--- Start of Selected excerpt ---

How to further reduce your

organisation’s carbon footprint

 

ADVISORY ARTICLE

By Dr. Torill Bigg

Tunley Engineering

West Yorkshire, UK


It’s sometimes misunderstood that a company’s scope 3 greenhouse gas emissions are simply the scope 1 and 2 emissions of their suppliers. This would merely be the carbon equivalent of fuel and energy use and could be considered to represent a double counting of carbon emissions. Sometimes, this reasoning is used to justify not measuring or reporting an organisation’s scope 3 emissions. It has been stated by some, that if all companies report their scopes 1 and 2 there would be no need for these “other indirect emissions” that make up scope 3 to be reported. However, there are 15 different emission sources included in scope 3, as defined by the greenhouse gas protocol corporate reporting standard. They can be the largest part by far of an organisation’s carbon footprint, and not all of them can justly be laid at the foot of the supply chain.

Let’s take this back a step; scope 1 emissions are direct emissions from sources such as stationary combustion for example furnaces, ovens and central heating plus direct mobile combustion such as in company owned vehicles like company cars or delivery vans. Scope 2 emissions are indirect emissions from purchased energy sources, most commonly this is electricity bought in to operate the business lights, IT, and machinery.

--- End of Selected excerpt ---
--- Start of Dataset ---

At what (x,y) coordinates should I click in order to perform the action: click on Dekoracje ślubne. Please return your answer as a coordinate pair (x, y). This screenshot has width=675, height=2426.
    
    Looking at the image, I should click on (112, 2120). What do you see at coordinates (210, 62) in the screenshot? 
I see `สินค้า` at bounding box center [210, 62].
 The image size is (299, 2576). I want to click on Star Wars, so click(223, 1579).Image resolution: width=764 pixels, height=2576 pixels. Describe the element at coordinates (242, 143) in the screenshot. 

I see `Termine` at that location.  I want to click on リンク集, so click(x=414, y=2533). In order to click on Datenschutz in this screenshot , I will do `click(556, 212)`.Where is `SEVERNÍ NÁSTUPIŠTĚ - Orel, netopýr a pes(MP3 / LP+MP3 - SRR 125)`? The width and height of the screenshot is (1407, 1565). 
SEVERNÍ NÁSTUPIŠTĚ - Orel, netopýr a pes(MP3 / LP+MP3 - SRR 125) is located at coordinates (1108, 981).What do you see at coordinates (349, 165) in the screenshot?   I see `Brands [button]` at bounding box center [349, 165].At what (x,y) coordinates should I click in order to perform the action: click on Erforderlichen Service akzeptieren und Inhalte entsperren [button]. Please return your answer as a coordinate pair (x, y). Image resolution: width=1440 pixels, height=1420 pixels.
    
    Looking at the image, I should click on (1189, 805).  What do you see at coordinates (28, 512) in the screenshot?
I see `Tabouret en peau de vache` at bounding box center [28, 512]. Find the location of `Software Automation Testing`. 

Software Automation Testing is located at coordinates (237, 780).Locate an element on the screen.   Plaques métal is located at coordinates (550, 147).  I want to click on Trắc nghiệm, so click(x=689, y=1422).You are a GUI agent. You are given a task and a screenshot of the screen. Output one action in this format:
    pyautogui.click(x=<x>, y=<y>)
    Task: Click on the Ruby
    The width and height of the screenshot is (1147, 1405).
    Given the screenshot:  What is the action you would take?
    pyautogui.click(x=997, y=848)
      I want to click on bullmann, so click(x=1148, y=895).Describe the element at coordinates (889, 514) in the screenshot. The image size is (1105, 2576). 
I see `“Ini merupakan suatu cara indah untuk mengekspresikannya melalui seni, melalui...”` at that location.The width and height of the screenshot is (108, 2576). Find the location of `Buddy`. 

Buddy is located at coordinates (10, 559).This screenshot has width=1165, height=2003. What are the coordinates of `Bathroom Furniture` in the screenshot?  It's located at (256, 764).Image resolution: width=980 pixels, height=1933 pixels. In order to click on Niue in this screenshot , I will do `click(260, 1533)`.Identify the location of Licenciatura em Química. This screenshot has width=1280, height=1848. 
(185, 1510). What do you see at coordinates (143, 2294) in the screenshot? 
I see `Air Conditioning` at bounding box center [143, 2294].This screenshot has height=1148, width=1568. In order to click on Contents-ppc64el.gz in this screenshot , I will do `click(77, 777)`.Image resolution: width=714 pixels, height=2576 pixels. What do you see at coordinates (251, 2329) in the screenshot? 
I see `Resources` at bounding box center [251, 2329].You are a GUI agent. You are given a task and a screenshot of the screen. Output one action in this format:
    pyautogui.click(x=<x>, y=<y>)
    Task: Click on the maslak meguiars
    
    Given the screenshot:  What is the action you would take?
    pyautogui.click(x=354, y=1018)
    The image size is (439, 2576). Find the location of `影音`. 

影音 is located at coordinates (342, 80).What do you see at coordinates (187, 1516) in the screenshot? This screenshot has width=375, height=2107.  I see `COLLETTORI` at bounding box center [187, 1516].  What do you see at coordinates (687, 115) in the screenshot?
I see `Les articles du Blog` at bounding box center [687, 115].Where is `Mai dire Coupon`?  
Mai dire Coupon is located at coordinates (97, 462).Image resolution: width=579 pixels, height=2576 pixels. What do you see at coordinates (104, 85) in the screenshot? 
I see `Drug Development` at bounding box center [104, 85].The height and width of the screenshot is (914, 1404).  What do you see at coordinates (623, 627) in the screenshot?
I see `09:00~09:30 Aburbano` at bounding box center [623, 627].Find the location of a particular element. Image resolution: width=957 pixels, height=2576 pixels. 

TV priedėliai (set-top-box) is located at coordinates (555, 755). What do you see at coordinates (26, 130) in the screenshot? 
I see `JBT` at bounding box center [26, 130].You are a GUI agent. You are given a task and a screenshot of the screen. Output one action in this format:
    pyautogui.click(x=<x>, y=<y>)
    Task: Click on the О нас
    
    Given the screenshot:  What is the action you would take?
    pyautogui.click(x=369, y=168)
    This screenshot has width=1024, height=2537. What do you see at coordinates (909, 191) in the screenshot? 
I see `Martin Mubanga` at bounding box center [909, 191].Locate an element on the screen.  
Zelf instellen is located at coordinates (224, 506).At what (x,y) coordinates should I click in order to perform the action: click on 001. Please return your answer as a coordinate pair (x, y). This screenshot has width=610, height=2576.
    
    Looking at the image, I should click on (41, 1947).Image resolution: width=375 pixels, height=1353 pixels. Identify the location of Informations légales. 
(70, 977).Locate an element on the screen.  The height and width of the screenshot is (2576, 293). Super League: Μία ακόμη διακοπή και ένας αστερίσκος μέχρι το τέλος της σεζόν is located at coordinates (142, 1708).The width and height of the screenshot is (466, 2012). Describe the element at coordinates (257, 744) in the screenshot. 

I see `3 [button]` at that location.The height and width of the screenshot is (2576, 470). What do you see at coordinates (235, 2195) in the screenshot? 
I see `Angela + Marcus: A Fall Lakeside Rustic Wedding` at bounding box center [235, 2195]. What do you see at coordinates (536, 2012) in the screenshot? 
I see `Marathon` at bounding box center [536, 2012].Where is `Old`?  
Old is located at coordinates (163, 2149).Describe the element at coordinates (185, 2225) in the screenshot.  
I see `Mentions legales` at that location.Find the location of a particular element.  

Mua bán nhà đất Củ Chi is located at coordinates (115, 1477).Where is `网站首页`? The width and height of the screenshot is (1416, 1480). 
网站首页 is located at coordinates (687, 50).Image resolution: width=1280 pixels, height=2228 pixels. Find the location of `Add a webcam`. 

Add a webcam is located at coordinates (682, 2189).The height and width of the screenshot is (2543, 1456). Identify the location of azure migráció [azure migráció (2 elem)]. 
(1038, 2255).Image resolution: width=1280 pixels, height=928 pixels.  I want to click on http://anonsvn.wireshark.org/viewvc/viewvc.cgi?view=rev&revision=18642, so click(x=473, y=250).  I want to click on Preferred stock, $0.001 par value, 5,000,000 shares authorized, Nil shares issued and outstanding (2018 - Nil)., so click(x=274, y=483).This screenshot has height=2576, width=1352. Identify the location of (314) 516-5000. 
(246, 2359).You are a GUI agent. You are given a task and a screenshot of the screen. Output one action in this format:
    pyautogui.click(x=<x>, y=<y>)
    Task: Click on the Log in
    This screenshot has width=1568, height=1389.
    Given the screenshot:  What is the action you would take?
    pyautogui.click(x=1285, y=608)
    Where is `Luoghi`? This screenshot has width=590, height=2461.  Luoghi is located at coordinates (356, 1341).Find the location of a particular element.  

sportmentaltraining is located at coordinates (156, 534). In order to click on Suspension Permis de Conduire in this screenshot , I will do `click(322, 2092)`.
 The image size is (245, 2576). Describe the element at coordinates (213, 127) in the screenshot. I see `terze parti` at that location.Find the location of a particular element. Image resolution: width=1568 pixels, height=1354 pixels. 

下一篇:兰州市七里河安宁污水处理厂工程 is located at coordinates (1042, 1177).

--- End of Dataset ---

→ **Required tasks**:
**a.** According to the article on reducing carbon footprints, how many different emission sources does scope 3 include?
**b.** Revise the carbon footprint article from "Let’s take this" up to and including "IT, and machinery.", replacing "delivery vans" with "delivery trucks".
**c.** Extend the article on reducing an organization's carbon footprint, beginning after its last sentence.

→ **Answers to the tasks**:
**a.** Fifteen, as defined by the greenhouse gas protocol corporate reporting standard.

**b.**
Let’s take this back a step; scope 1 emissions are direct emissions from sources such as stationary combustion for example furnaces, ovens and central heating plus direct mobile combustion such as in company owned vehicles like company cars or delivery trucks. Scope 2 emissions are indirect emissions from purchased energy sources, most commonly this is electricity bought in to operate the business lights, IT, and machinery.

**c.**
Although scope 3 will include the scope 1 and 2 emissions of suppliers, for example, it also includes items that are very much the emissions of the reporting organisation. While some scope 3 emission sources can be a little harder to collate data for, the size of their contribution to an organisation’s greenhouse gas emissions in total means that environmental responsibility demands sufficient commitment to their measurement and so the visibility that lends allowing for reduction opportunities from them. Let’s examine these scope 3 emission sources and consider if there is a legitimate reason for their omission:

1. Emissions from business travel. For example, if an employee travels to a business meeting on behalf of the company, in their own car and then re-claims that in expenses, these are scope 3 emissions. And organisations have the opportunity to reduce these emissions through actions such as incentivising more remote meetings, encouraging greener travel through bicycle purchase schemes, rail travel season ticket loans, and incentives for employees to buy electric cars as their private car.

2. Transmission and distribution emissions resulting from the purchase of electricity. While the electricity bought in is part of scope 2, the transmission and distribution losses belong in scope 3. Not reporting scope 3 emissions means that this element of electricity used in the running of the business is not reported.

3.Water use and treatment. There are plenty of good options allowing the reduction of supplied water use. These include harvesting of rainwater, water re-use in a grey water system, maintenance and prevention of leaks and losses and fitting water reduction gadgets to hand washing basins and toilet cisterns. Reducing the quantity of water supplied saves money, conserves an essential resource, reduces the quantity of wastewater to be treated, reduces your greenhouse gas emissions – and belongs in scope 3.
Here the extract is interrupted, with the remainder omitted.